People v. Romero

767 P.2d 1225, 13 Brief Times Rptr. 100, 1989 Colo. LEXIS 11, 1989 WL 3692
CourtSupreme Court of Colorado
DecidedJanuary 23, 1989
Docket88SA56
StatusPublished
Cited by11 cases

This text of 767 P.2d 1225 (People v. Romero) is published on Counsel Stack Legal Research, covering Supreme Court of Colorado primary law. Counsel Stack provides free access to over 12 million legal documents including statutes, case law, regulations, and constitutions.

Bluebook
People v. Romero, 767 P.2d 1225, 13 Brief Times Rptr. 100, 1989 Colo. LEXIS 11, 1989 WL 3692 (Colo. 1989).

Opinions

MULLARKEY, Justice.

The district attorney brought this interlocutory appeal pursuant to C.A.R. 4.1 to challenge the district court’s order grant[1226]*1226ing the defendant Edward A. Romero’s (Romero’s) motion to suppress evidence which the police seized from his automobile. We reverse because the warrantless search of Romero’s automobile comes within the automobile exception to the warrant requirement of the Fourth Amendment.

I.

Romero was stopped for erratic driving at about 1:00 a.m. on June 14, 1987 by Officer Patricia Fletcher of the Trinidad Police Department. When Officer Fletcher pulled Romero over, she noticed that he seemed to be fumbling with something in the front seat. After calling for backup assistance, Fletcher approached Romero who was seated in the driver’s seat. She directed him to show his hands and, using her flashlight, she looked inside the car within an arm’s reach of Romero. She saw no weapons or contraband. Romero was arrested for driving under the influence of alcohol after he failed to perform satisfactorily the roadside sobriety maneuvers. Fletcher gave Romero the option of having his car either towed or left locked where it stood in the parking lot of a bar. Romero responded that he wanted the car to remain parked. While Fletcher transported Romero to the police station, her backup, Sergeant Swazo, locked Romero’s automobile.

At the police station, Officer Fletcher overheard a conversation between Romero and a. bail bondsman named Ike Gonzales regarding posting a bond for Romero’s release. When Gonzales refused to accept Romero’s car as payment for the cost of the bond, Romero, in a loud whisper, told Gonzales that he had weapons in the car and he would give Gonzales the weapons along with the car for the cost of the bond. Gonzales refused to post the bond and left the station. During the booking process, Romero turned to Fletcher and said, “Lady, if you only knew what I had in that car.” Speaking to Sergeant Swazo, Romero made a hand gesture as if he were shooting a gun and said, “I wish I would have done it when I had the chance.”

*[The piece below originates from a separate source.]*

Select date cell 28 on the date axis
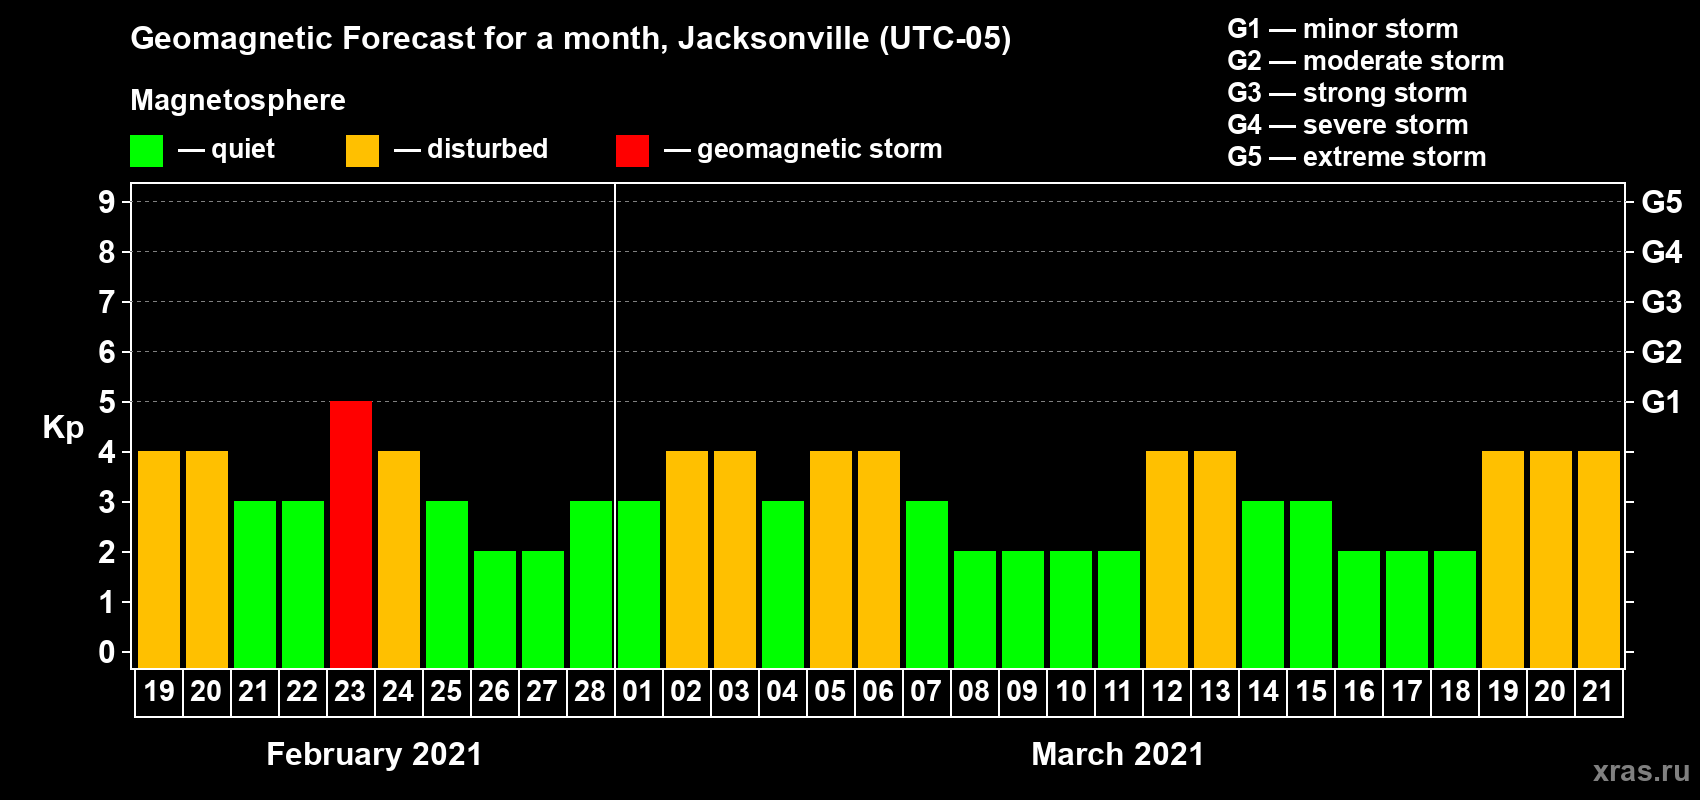 pyautogui.click(x=590, y=692)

Officer Fletcher knew that Romero was a convicted felon and his statements and gestures caused her to suspect that he had weapons in his car. She obtained Romero’s car keys and returned to the parking lot where the car had been left. By shining a flashlight through the window, she was able to see the butt of a gun protruding under the armrest on the front seat. Fletcher unlocked the car and found a handgun under the armrest and an empty holster on the floorboard. She did hot remove the items but had the car towed to a city impoundment lot. Subsequently a search warrant was obtained and a handgun, holster and ammunition were seized from the car.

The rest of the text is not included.